HISAB FALAK :
PEDOMAN DAN PERHITUNGAN
PENGUKURAN ARAH QIBLAT
DI LAPANGAN
Oleh : Drs. Chairul Zen S., al-Falaky
(Tenaga Ahli Hisab & Rukyat /Anggota Tim Ahli BHR-SU/Staf Kemitraan Umat Islam)
Kantor Wilayah Kementerian Agama Provinsi Sumatera Utara
2011
PERHITUNGAN DAN PENGUKURAN ARAH QIBLAT
A. Pengertian Qiblat Menurut Syara’
Masalah qiblat tiada lain adalah hal tentang arah atau jihat; yakni arah dimana ’ainul Ka’bah tersebut berada.
Arah keberadaan Ka’bah ini dapat ditentukan dari setiap tempat di permukaan bumi hanya dengan melakukan perhitungan atau pengukuran di lapangan.
Oleh sebab itu, perhitungan arah qiblat pada dasarnya ialah perhitungan arah untuk mengetahui guna menetapkan ke arah mana Ka’bah tersebut dilihat dari suatu tempat di permukaan bumi ini, sehingga semua gerakan orang-orang yang sedang menunaikan ibadah shalat baik ketika berdiri, ruku’, maupun ketika sujud tetap berimpit dengan arah yang menuju ’ain Ka’bah di Makkah Al-Mukarramah.
Ummat Islam telah bersepakat bahwa menghadap qiblat dalam shalat adalah merupakan salah satu syarat sahnya shalat; sebagaimana dalil-dalil syara’ yang ada (nash al-Qur’an dan al-Hadits; seperti Qs. Al-Baqarah : 144).
Bagi orang-orang yang berada di sekitar kota Makkah perintah yang demikian ini tidak mempunyai masalah karena mudah bagi mereka melaksanakan perintah menghadap qiblat tersebut.

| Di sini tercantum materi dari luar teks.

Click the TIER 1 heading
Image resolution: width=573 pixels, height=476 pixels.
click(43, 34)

Namun, bagi orang-orang yang berada jauh dari Makkah tentunya timbul permasalahan tersendiri, terlepas dari pada perbedaan pendapat para ’Ulama tentang cukup menghadap arahnya saja sekalipun kenyataannya salah, ataukah harus menghadap ke arah yang sedekat mungkin dengan posisi Ka’bah yang sebenarnya.

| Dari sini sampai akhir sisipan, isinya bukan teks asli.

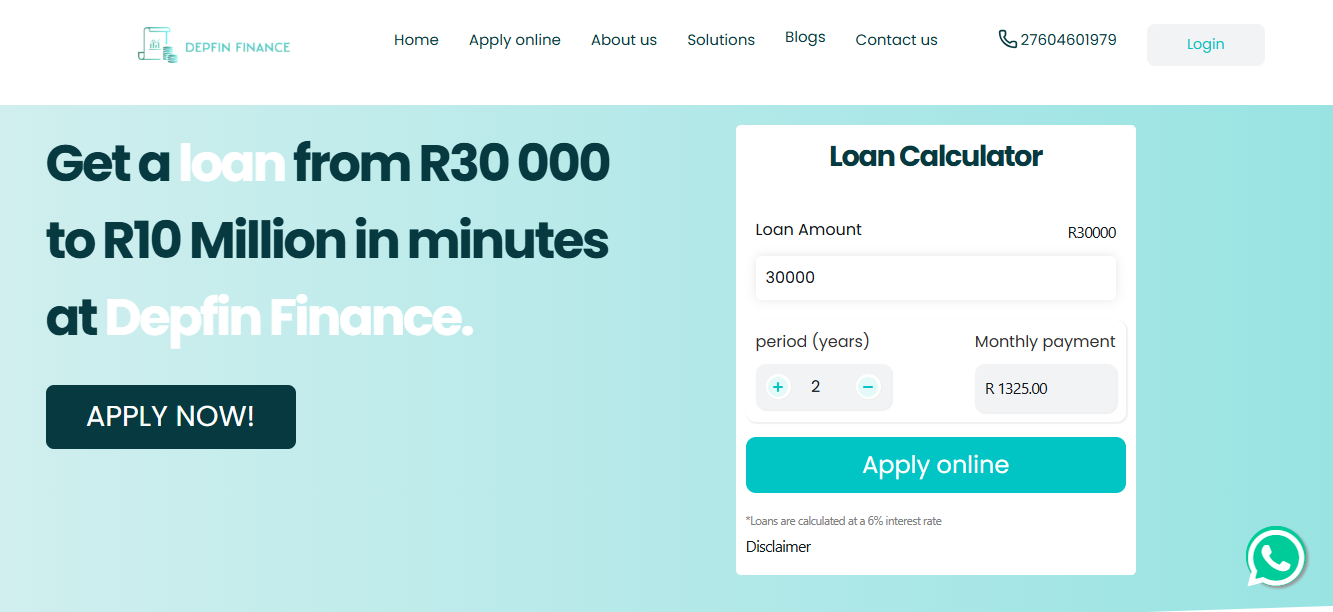Open the Disclaimer link
Screen dimensions: 1333x612
pos(778,547)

Dengan demikian, tidak dibenarkan misalnya orang-orang Islam yang tinggal di kota Medan (Sumatera Utara) melaksanakan ibadah shalat menghadap ke arah timur serong ke selatan sekalipun bila diteruskan juga akan sampai ke Makkah, karena arah atau jarak yang paling dekat ke Makkah bagi orang-orang Islam di Medan adalah arah barat serong ke utara sebesar 22o 45’ 00” (B – U).

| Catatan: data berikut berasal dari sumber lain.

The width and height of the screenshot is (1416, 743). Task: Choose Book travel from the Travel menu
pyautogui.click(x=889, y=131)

B. Pendapat ’Ulama Tentang Menghadap Qiblat
Ibnu Rusyd al-Qurthuby menjelaskan bahwa adapun orang-orang yang dapat melihat ’ain Ka’bah, maka ’Ulama tidak berbeda pendapat bahwa yang wajib di hadap baginya adalah menghadap kepada ’ain (benda) Ka’bah itu sendiri. 1
Sedangkan Imam as-Syafi’iy menjelaskan bahwa orang-orang yang berada di sekitar Makkah yang tidak dapat melihat ’ain Ka’bah atau orang-orang berada di luar Makkah, maka setiap kali ingin melaksanakan ibadah shalat mesti berijtihad mencari arah yang tepat menuju ke ’ain Ka’bah dengan dalil-dalil alam; seperti bintang-bintang, matahari, bulan, gunung-gunung, arah tiupan angin dan dengan segala sesuatu yang padanya terdapat petunjuk qiblat. 2
Muhammad Yasin ’Isa menjelaskan bahwa bagi mereka yang berbeda pendapat adalah tentang seberap luas arah yang harus dihadap. Sebahagian mereka berpendapat bahwa luas arah tersebut adalah 180o yakni arah besar; karena hadits nabi SAW yang diriwayatkan dari Abu Hurairah ra. bahwa nabi SAW bersabda :”Qiblat itu adalah di antara Masyriq dan Maghrib”.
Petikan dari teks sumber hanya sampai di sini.